Mark Webber scored his sixth win in Hungary. In the previous twenty-four years of Grands Prix in Hungary, only eight times has the winner gone on to win the title. It was Vettel’s fifteenth podium (I noticed he has scored more points this season, 151, than in all his previous seasons, 125). It was Red Bull’s 100th race having gained 12 wins, 16 poles, and 31 podiums.
It was good to see a driver win with a contrasting strategy, although only courtesy of Vettel’s penalty. Had Mark pitted with everyone else, then it might have been the usual dull race the circuit provides, exasperated by not even the variation of drivers taking their first stops a bit earlier or later. Had there not been a safety-car period, would it have occurred to the team to try leaving Mark out when the rest of the field went through the pit-cycle? He was able to pull out enough time on Alonso from a small lead after the safety-car went in, yet without a safety-car would have had a bigger head-start if Alonso and the rest pitted about 15 to 18 laps into the race. Of course in such a scenario, if Webber had pitted a lap before Alonso into a gap in the field that gave him a clear track, that would have probably done the trick as the first onto new tyres is faster sooner, but if there is such a gap, it is always the car ahead that has that opportunity to pitstop into it that bit earlier.

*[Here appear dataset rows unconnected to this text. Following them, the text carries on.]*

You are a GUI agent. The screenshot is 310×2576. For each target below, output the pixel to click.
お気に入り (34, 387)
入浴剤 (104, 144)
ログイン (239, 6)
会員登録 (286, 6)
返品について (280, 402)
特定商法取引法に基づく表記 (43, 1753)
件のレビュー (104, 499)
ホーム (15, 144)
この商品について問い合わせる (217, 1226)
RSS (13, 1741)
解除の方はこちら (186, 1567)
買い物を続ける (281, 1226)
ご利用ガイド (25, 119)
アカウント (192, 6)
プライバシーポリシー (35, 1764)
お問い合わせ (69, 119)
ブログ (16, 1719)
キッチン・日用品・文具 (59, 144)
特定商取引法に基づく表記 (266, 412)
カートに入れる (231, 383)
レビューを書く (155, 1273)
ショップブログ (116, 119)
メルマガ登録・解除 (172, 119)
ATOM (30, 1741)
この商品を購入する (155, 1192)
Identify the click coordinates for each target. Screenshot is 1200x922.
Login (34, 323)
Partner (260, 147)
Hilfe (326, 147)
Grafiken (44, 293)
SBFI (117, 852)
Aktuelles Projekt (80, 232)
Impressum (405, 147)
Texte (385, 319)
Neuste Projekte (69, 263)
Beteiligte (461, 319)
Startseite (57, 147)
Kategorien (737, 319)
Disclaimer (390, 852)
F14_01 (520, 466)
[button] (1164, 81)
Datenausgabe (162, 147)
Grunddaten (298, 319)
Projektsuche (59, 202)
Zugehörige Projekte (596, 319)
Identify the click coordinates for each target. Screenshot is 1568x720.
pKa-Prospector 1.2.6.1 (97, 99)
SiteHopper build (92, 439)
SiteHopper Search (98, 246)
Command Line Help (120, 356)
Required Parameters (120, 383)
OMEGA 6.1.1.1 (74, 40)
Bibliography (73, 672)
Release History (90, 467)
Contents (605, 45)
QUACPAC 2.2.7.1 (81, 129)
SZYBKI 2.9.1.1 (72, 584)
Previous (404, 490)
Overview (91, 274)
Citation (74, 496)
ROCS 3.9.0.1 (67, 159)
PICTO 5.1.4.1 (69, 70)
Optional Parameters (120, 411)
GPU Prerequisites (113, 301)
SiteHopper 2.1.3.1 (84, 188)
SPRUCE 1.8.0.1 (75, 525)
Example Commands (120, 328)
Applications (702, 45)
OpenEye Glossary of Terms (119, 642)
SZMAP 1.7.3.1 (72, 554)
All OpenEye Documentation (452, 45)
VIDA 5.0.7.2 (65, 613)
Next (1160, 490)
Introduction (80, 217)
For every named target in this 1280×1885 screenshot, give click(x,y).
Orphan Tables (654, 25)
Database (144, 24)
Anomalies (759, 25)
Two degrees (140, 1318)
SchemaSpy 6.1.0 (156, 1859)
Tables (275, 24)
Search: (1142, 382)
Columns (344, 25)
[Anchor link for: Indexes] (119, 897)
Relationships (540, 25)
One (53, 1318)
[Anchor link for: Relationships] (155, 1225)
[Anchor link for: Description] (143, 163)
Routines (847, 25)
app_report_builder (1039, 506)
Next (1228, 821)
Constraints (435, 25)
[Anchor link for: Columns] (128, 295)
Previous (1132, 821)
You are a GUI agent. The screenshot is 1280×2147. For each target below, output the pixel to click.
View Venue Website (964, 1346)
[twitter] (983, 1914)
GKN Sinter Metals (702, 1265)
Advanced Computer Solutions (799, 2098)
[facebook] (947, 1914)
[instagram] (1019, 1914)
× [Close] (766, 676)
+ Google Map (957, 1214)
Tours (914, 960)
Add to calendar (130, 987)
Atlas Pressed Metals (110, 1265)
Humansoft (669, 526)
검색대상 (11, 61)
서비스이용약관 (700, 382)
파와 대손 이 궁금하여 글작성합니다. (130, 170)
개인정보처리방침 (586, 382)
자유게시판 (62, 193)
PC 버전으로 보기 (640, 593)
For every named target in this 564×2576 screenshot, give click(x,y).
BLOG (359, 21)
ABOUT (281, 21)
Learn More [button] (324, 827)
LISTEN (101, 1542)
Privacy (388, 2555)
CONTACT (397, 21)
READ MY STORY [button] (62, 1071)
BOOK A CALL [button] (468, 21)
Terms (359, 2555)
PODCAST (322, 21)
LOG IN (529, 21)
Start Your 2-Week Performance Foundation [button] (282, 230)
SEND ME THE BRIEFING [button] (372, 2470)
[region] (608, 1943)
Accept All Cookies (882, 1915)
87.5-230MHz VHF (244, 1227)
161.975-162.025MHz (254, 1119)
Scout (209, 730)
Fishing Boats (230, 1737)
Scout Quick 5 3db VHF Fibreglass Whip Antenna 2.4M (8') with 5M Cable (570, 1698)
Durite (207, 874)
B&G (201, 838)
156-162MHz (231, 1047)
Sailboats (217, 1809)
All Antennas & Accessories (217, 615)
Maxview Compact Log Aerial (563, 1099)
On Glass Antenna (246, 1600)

Concerning Schumacher’s brutal move on Barrichello, the question that strikes me is if that did not deserve a ban, then what the hell would? Does he have to kill someone? Perhaps maiming someone will be enough. It will be interesting to see if the punishment in any way amends Schumacher’s behavoir to those trying to pass him. Bless Barrichello for not only not backing out, but once he had taken to the end of the pit-exit to squeeze by, viciously turned left to make Schumacher flinch out his way. Following the avalanche of international media condemnation, it has been reported that Schumacher apologised on his web-site, this only included on the German-language version. Borrowing Autosport‘s translation, “I wasn’t seeking to endanger him with my move. If he feels I was then I’m sorry, this wasn’t my intention.”, it hardly comes across as a fulsome, gracious apology. My translation is, “I am not at all sorry but I will give the most grudging conditional apology I can get away with because I have been advised I do not have a choice.” A sorry excuse for an apology.
Brawn’s attempt to defend the action of his driver was despicable. “It may have ended up in a dangerous way but that wasn’t the intent I am sure by Michael. Michael was defending his position, trying to encourage Rubens to go around the outside. I don’t think for a moment that he saw Rubens there and thought ‘I will squeeze him’.” I expect if Michael were to stab someone, Brawn would explain that Schumacher held the knife out to merely show it to the other man, and did not see how close he was standing, and then stabbed him again in demonstrating how it had been accidental the first time.
One of the rumours that surfaced in recent days is that Nick Heidfeld might join Kubica at Renault next season. I wrote about the Polish driver’s need to be his team’s clear number-one here. For the races they both drove for BMW Sauber, Robert scored 137 points and quick Nick 150. Kubica only won at Canada in 2008 after the team clearly had Heidfeld let him past for the lead to get the 1-2 as the Pole still had a pitstop to do. If they are re-paired, we will see the truculent Kubica soon return if he thinks the team are giving his team-mate too much attention. Knowing Heidfeld’s fortune, if he did sign with Renault, a few days later Schumacher would quit, and Mercedes would blitz the opposition next season.